Navigation is handled through the Calendar plugin’s month/week/day views, while the Day Planner provides a daily timeline view meant to reduce reliance on external tools like Outlook. The workflow also includes a “Next” and “Someday” system capped at 10 items each to prevent an endless backlog. Each day’s shutdown ritual pulls tasks from Next and Someday into the daily note, with the same reshuffling repeated weekly.

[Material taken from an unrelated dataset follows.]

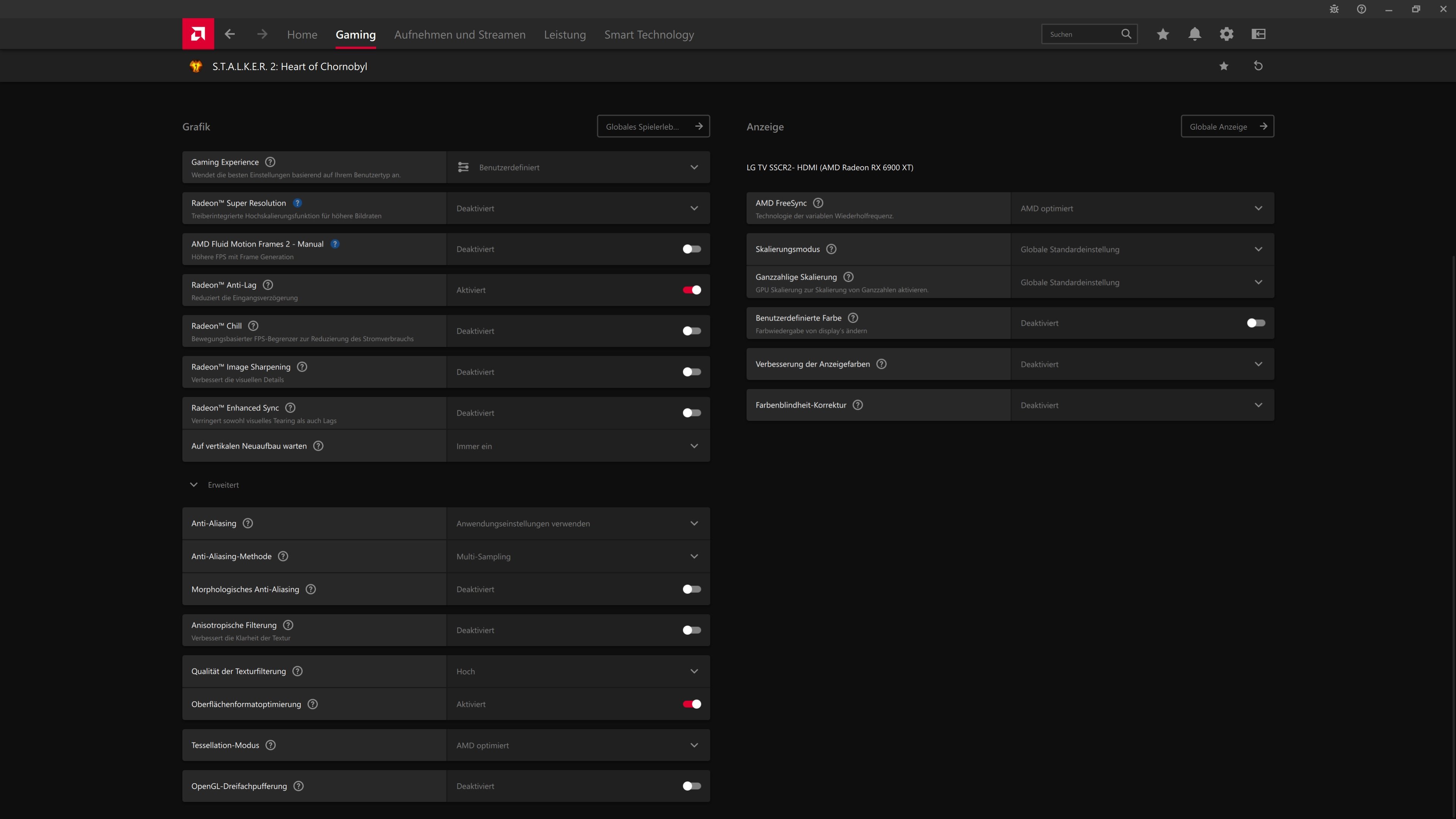Click the back arrow navigation icon
This screenshot has width=1456, height=819.
(229, 34)
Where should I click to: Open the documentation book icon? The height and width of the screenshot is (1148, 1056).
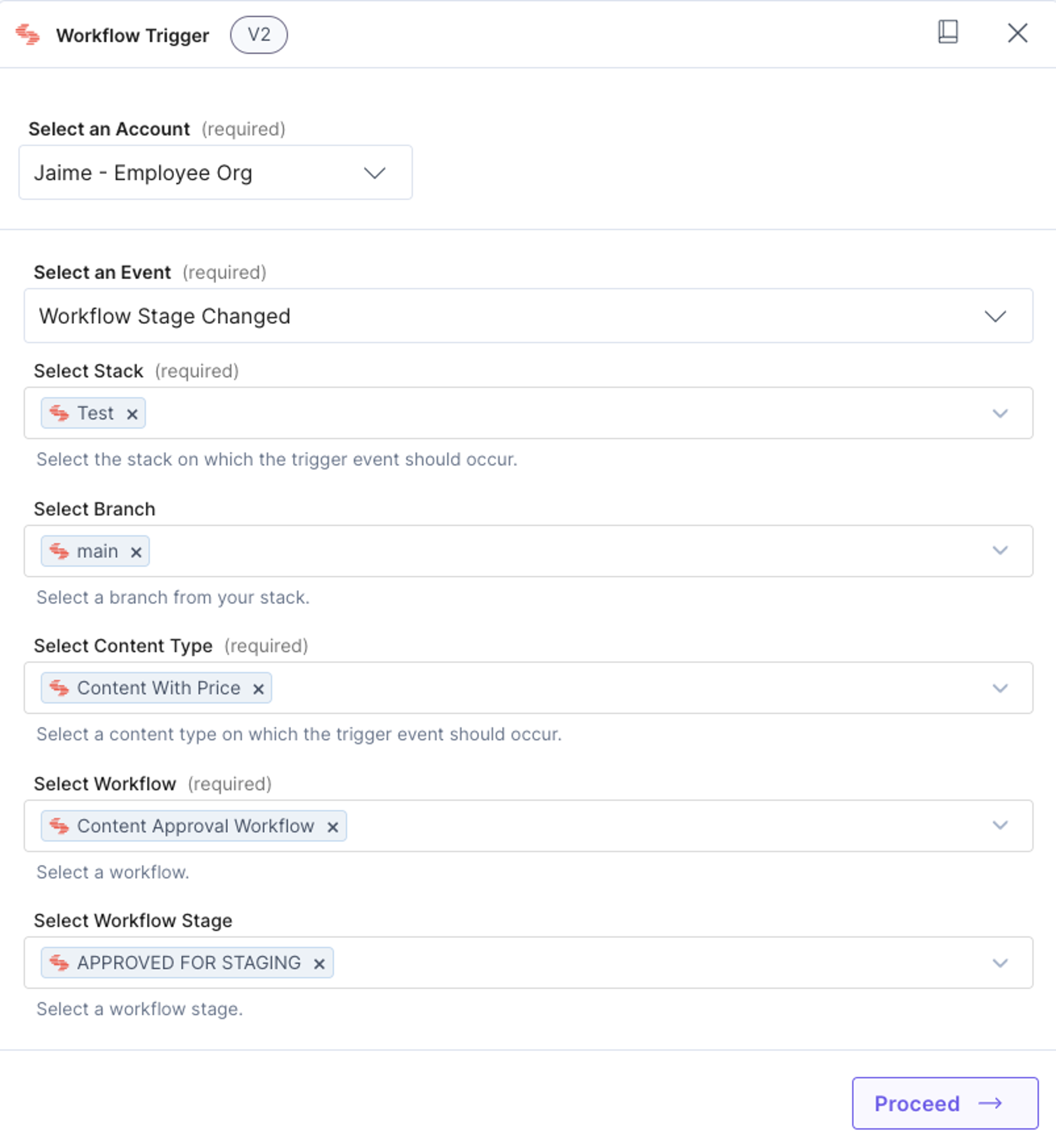point(948,32)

Finally, the knowledge side is kept disciplined: literature/source notes go into Reference, and permanent notes go into the Slip box. The system is presented as a template for starting—useful as a foundation, but requiring ongoing daily effort to maintain.
Cornell Notes
The setup tackles Obsidian’s blank-slate problem by combining two workflows: a productivity system for daily execution and a knowledge system for long-term learning. It begins with a vault structure that separates daily planning (Planner), ongoing work (Projects), source material (Reference with People and Attachments), and permanent notes (Slip box organized by prefixes). A focused plugin stack adds Calendar and Day Planner views plus a Daily note template built for time blocking and deep-work tracking. Tasks are managed through a capped “Next” and “Someday” list, then pulled into daily notes during a shutdown ritual. The result is a system that keeps both work and learning in one place without creating an unmanageable number of vaults.

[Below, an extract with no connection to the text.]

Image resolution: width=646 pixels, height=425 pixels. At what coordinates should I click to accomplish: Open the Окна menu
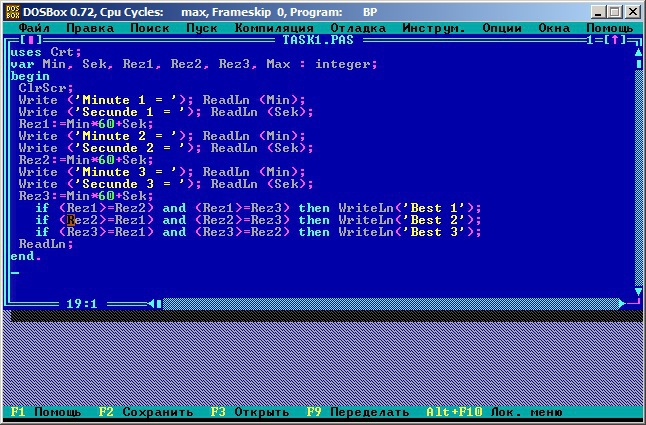click(555, 28)
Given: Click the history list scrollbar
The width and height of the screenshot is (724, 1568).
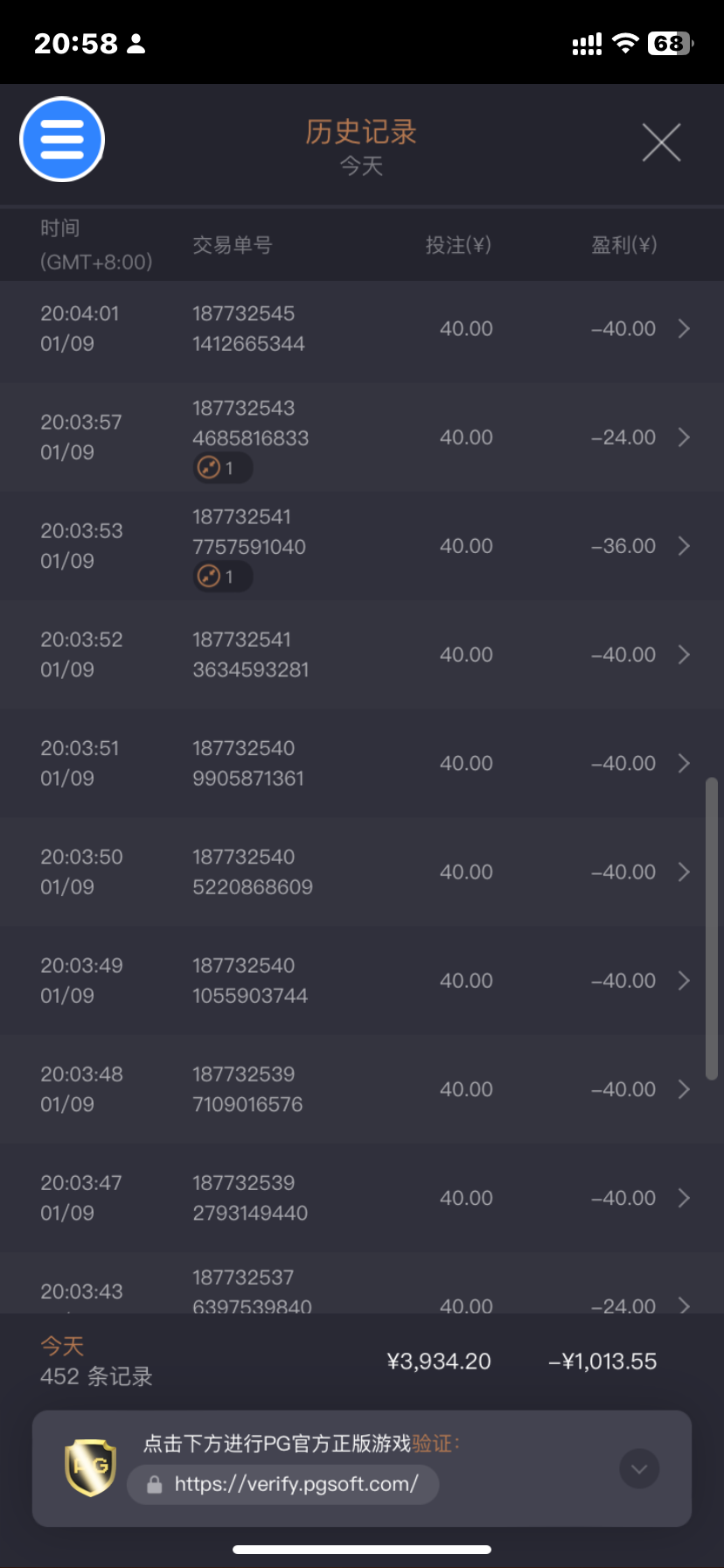Looking at the screenshot, I should coord(712,928).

Why keep everything in one vault instead of splitting work, career, and personal into multiple vaults?
What folder structure turns a blank vault into a usable productivity + knowledge system?
How does the daily note template support time blocking and task execution?
What role do the Calendar and Day Planner plugins play, and why switch Day Planner to command mode?
How does the “Next” and “Someday” system prevent backlog overload?
Where do source notes and permanent notes go in this system?
Review Questions
- What specific folder roles (Planner, Projects, Reference, Slip box) would you assign to your own notes, and why?
- How does the daily shutdown ritual use Next and Someday to keep tasks from becoming an infinite backlog?
- What changes would you make to the daily note template if your work schedule didn’t fit the morning deep-work / afternoon shallow-work pattern?
Key Points
- 1
Create a new Obsidian vault and immediately set a folder hierarchy instead of relying on a blank slate.
- 2
Use one vault to avoid maintenance overhead and to keep productivity and knowledge in a single searchable space.
- 3
Separate daily execution (Planner) from long-term accumulation (Slip box) and from source material (Reference with People and Attachments).
- 4
Build a Daily note template that supports time blocking, deep-work tracking, and consistent sections for tasks and ideas.
- 5
Use Calendar for navigation and Day Planner for a daily timeline view tied to the correct daily note via command mode.
- 6
Manage tasks with capped “Next” and “Someday” lists, then move items into daily notes during a shutdown ritual.
- 7
Keep knowledge workflows disciplined: literature/source notes go to Reference, while permanent notes go to the Slip box organized by prefixes.